What to work on – Please return every line in the entries below with the word "button" in it.

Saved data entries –
::::

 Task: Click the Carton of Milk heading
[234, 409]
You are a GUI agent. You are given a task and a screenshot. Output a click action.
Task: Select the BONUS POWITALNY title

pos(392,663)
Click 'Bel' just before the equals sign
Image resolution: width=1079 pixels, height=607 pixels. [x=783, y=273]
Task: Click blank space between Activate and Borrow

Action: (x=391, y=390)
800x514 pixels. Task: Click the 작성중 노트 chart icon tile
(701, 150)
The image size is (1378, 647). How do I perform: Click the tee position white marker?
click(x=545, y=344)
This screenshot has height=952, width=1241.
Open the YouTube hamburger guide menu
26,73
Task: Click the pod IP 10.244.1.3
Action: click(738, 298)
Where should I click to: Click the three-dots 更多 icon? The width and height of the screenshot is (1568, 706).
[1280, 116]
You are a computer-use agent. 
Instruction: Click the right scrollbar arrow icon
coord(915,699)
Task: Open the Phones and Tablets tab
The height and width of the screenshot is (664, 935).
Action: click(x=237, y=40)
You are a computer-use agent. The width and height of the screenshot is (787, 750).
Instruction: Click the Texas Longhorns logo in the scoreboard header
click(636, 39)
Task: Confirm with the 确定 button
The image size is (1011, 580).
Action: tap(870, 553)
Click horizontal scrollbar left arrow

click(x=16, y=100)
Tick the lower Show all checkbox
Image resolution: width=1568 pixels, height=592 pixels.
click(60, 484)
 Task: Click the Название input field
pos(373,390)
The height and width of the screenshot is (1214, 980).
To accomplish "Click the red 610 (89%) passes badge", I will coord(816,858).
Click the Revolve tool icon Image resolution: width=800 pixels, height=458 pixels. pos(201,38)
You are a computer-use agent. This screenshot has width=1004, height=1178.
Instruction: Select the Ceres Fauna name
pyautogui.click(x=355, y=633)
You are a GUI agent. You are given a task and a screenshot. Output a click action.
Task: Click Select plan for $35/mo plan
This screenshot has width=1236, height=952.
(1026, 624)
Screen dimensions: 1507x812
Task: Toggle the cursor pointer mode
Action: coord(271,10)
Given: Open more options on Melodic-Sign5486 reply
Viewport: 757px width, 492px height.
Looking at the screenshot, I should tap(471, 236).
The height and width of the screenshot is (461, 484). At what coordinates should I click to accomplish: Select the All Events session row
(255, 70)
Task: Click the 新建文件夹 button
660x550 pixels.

::::

Exercise result –
Task: Confirm with the 确定 button
Task: Click the 新建文件夹 button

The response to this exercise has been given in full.